Prove the following form of Jensen's inequality: If $\func{f}{\br{0,1}}{\R}$ is continuous then

\int_0^1 e^{f\p{x}} \,\diff{x} \geq \exp\p{\int_0^1 f\p{x} \,\diff{x}}.

Moreover, if equality occurs then $f$ is a constant function.

Solution.

Since $f$ is continuous, it is in particular integrable, so let $c = \int_0^1 f\p{x} \,\diff{x}$ . Consider $g\p{x} = e^x - \p{e^c + e^c\p{x - c}}$ , i.e., the error between $e^x$ and its tangent line at $x = c$ . Observe that

g'\p{x} = e^x - e^c = 0 \iff x = c \quad\text{and}\quad g''\p{x} = e^x > 0.

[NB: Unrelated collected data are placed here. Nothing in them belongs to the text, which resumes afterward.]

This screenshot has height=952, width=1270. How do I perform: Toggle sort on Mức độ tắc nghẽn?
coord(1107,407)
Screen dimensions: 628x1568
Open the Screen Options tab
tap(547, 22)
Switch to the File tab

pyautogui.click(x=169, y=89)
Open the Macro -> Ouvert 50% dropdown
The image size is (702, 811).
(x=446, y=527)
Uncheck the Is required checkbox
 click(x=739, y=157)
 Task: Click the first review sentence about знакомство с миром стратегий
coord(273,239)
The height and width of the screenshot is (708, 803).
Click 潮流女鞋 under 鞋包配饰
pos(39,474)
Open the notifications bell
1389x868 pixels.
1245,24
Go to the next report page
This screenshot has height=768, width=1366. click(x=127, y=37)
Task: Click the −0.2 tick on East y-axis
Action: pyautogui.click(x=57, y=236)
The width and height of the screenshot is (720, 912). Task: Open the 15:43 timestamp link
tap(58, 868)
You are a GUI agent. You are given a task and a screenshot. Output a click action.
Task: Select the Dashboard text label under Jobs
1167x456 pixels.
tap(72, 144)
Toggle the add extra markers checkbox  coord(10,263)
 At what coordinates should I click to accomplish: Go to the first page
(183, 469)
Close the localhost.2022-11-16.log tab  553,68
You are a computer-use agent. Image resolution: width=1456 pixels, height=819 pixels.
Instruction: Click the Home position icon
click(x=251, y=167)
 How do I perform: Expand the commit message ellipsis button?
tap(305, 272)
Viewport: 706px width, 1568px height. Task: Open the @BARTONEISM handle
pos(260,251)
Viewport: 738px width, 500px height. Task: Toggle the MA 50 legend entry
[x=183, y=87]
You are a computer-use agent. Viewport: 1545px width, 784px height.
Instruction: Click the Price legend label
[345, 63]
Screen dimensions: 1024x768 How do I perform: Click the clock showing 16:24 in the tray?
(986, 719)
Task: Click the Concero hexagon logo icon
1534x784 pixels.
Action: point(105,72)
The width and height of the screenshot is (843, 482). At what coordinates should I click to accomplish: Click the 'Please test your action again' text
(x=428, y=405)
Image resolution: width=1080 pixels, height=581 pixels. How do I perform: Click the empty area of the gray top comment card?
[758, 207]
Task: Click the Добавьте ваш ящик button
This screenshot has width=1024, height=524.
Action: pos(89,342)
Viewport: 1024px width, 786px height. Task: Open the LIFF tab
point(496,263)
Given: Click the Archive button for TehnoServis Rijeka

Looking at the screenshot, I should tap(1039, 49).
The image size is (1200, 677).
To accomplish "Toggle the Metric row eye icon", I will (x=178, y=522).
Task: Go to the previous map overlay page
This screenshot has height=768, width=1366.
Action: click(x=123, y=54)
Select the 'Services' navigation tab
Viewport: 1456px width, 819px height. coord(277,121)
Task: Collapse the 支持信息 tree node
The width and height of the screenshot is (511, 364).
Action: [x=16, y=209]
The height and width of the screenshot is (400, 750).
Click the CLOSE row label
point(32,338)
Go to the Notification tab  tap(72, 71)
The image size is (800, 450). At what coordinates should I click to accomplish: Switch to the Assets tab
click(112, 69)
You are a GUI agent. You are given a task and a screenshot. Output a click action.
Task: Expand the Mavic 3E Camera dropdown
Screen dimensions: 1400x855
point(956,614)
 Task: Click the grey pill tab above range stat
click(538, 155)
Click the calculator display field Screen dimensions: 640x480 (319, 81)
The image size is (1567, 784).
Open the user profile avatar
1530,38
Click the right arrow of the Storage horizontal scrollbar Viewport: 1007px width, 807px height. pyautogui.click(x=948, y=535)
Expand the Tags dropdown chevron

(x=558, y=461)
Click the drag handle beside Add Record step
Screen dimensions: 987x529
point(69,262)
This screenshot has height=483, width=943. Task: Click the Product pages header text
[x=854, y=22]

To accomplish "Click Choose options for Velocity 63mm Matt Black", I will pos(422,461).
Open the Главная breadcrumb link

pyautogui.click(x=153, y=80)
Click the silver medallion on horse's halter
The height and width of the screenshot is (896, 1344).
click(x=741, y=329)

Thus, $g$ is convex, so it has a unique global minimum at $x = c$ , which is $g\p{c} = 0$ . This proves that $e^x \geq e^c + e^c\p{x - c}$ for $x \in \R$ . In particular, $e^{f\p{x}} \geq e^c + e^c\p{f\p{x} - c}$ for $x \in \br{0, 1}$ , so integrating both sides yields

\int_0^1 e^{f\p{x}} \,\diff{x} \geq e^c + e^c\p{\int_0^1 f\p{x} \,\diff{x} - c} = \exp\p{\int_0^1 f\p{x} \,\diff{x}},

since the Lebesgue measure on $\br{0, 1}$ has total mass $1$ and because $c = \int_0^1 f\p{x} \,\diff{x}$ by definition.

Observe that in our proof, $e^{f\p{x}} > e^c + e^c\p{f\p{x} - c} \iff g\p{x} > 0$ . By compactness of $\br{0, 1}$ and continuity of $g$ , $g$ attains its minimum $m > 0$ , so the strict inequality holds in integration:

\int_0^1 g\p{x} \,\diff{x} \geq m > 0 \implies \int_0^1 e^{f\p{x}} \,\diff{x} > \exp\p{\int_0^1 f\p{x} \,\diff{x}}.

Thus, equality occurs if and only if $e^{f\p{x}} = e^c + e^c\p{f\p{x} - c} \iff g\p{f\p{x}} = 0$ everywhere. But because $g$ has a unique global minimum at $x = c$ , it follows that $f\p{x} = c$ everywhere, which completes the proof.